Prokaryotic Argonaute Protein from Natronobacterium gregoryi Requires RNAs To Activate for DNA Interference In Vivo
Jiani Xing,
Lixia Ma,
Xinzhen Cheng,
Jinrong Ma,
Ruyu Wang,
Kun Xu,
Joe S. Mymryk,
Zhiying Zhang
Affiliations
Jiani Xing
Key Laboratory of Animal Genetics, Breeding and Reproduction of Shaanxi Province, College of Animal Science and Technology, Northwest A&F University, Yangling, Shaanxi, China
Lixia Ma
Key Laboratory of Animal Genetics, Breeding and Reproduction of Shaanxi Province, College of Animal Science and Technology, Northwest A&F University, Yangling, Shaanxi, China
Xinzhen Cheng
Key Laboratory of Animal Genetics, Breeding and Reproduction of Shaanxi Province, College of Animal Science and Technology, Northwest A&F University, Yangling, Shaanxi, China
Jinrong Ma
Key Laboratory of Animal Genetics, Breeding and Reproduction of Shaanxi Province, College of Animal Science and Technology, Northwest A&F University, Yangling, Shaanxi, China
Ruyu Wang
Key Laboratory of Animal Genetics, Breeding and Reproduction of Shaanxi Province, College of Animal Science and Technology, Northwest A&F University, Yangling, Shaanxi, China
Kun Xu
Key Laboratory of Animal Genetics, Breeding and Reproduction of Shaanxi Province, College of Animal Science and Technology, Northwest A&F University, Yangling, Shaanxi, China
Joe S. Mymryk
Department of Microbiology & Immunology, Oncology and Otolaryngology, The University of Western Ontario, London, Ontario, Canada
Zhiying Zhang
Key Laboratory of Animal Genetics, Breeding and Reproduction of Shaanxi Province, College of Animal Science and Technology, Northwest A&F University, Yangling, Shaanxi, China
ABSTRACT The Argonaute proteins are present in all three domains of life, which are archaea, bacteria, and eukarya.
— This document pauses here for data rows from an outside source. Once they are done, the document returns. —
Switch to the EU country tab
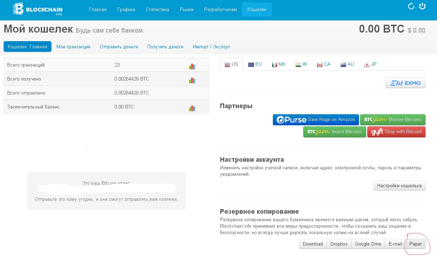This screenshot has height=276, width=437. [x=255, y=64]

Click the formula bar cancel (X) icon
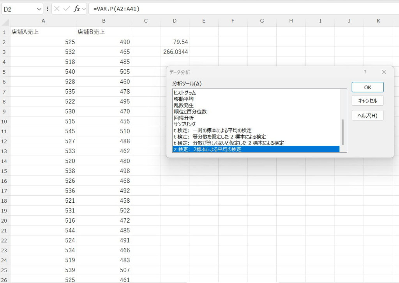57,9
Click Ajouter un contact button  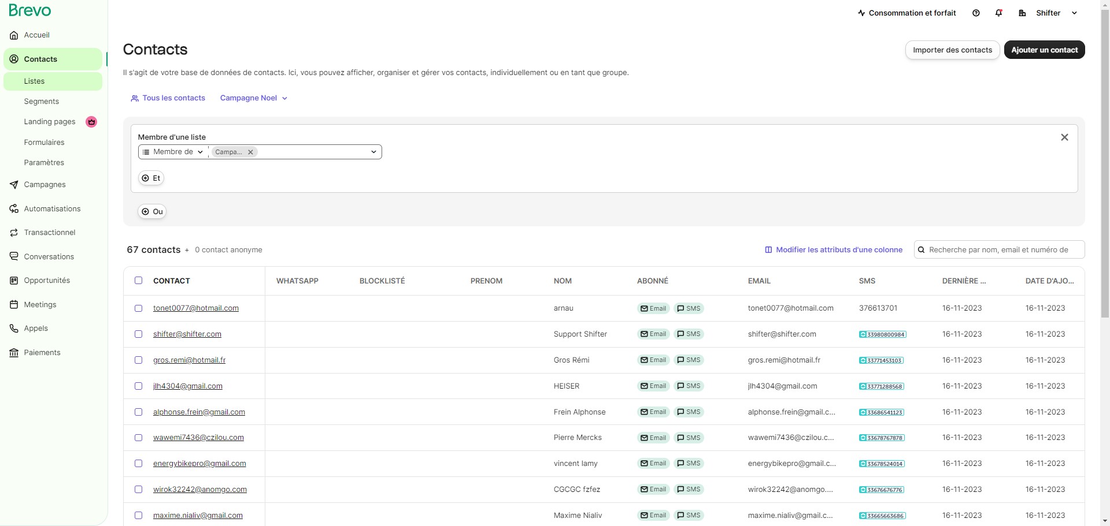point(1044,50)
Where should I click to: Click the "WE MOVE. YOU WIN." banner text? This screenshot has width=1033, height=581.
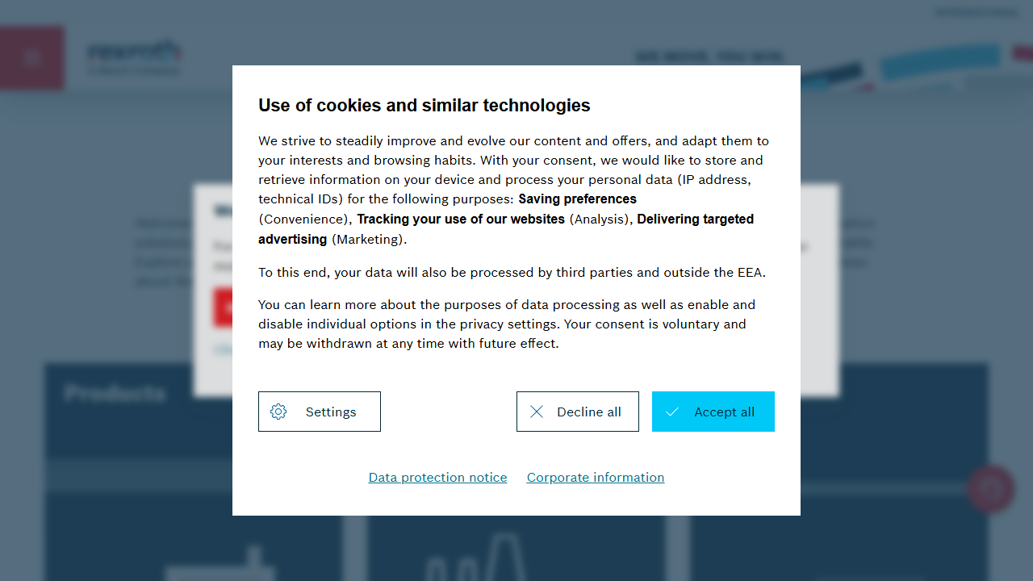[x=709, y=56]
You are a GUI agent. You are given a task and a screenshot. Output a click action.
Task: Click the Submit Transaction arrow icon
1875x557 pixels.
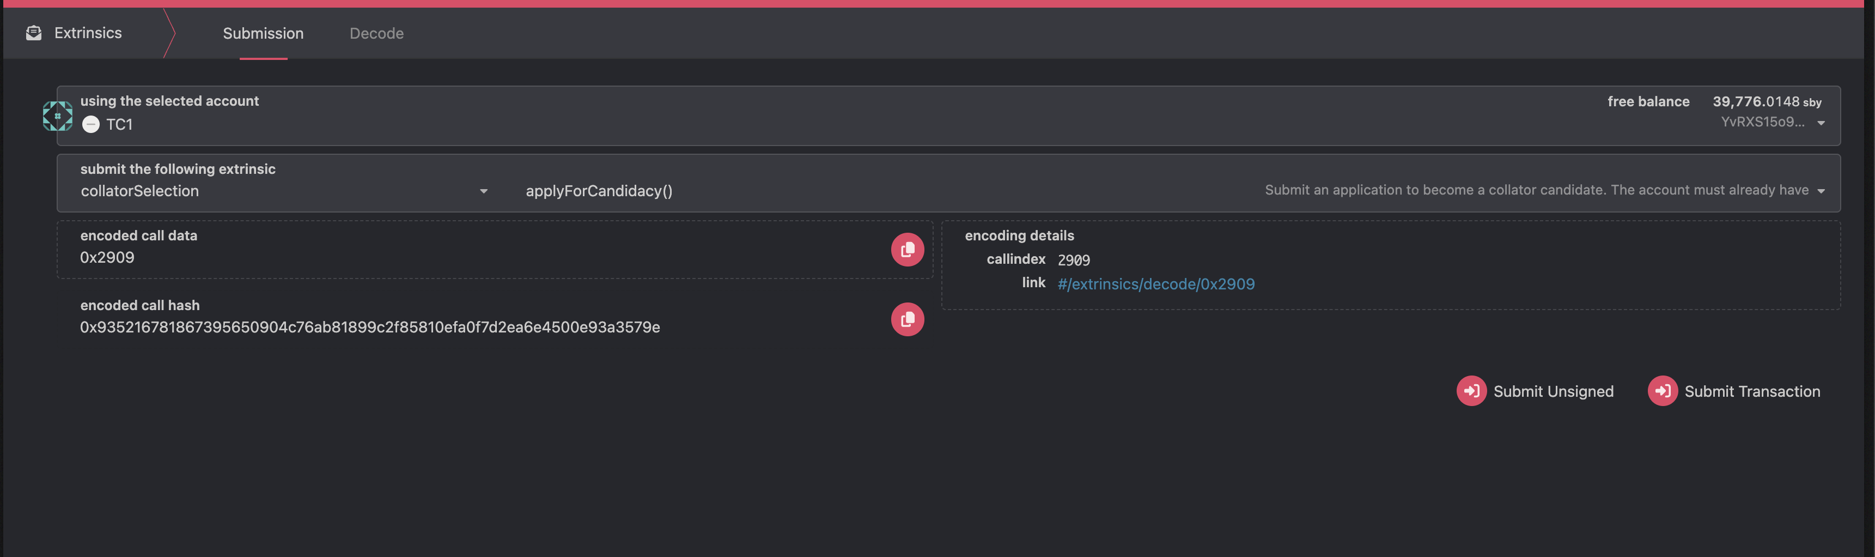[1662, 391]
Unlike the eukaryotic Argonaute proteins, which use small RNA guides to target mRNAs, some prokaryotic Argonaute proteins (pAgos) use a small DNA guide to interfere with DNA and/or RNA targets. However, the mechanisms of pAgo natural function remain unknown. Here, we investigate the mechanism by which pAgo from Natronobacterium gregoryi (NgAgo) targets plasmid and bacteriophage T7 DNA using a heterologous Escherichia coli-based model system. We show that NgAgo expressed from a plasmid linearizes its expression vector. Cotransformation assays demonstrate that NgAgo requires an RNA in trans that is transcribed from the bacteriophage T7 promoter to activate cleavage of a cotransformed plasmid, reminiscent of the trans-RNA function in CRISPR/Cas9. We propose a mechanism to explain how NgAgo eliminates invading foreign DNA and bacteriophage. By leveraging this discovery, we show that NgAgo can be programmed to target a plasmid or a chromosome locus. IMPORTANCE We revealed the mechanism that explains how the NgAgo eliminates the invading foreign DNA and bacteriophage in bacterial cells at 37°C, and by leveraging this discovery, NgAgo can be programmed to target a plasmid or a chromosome locus.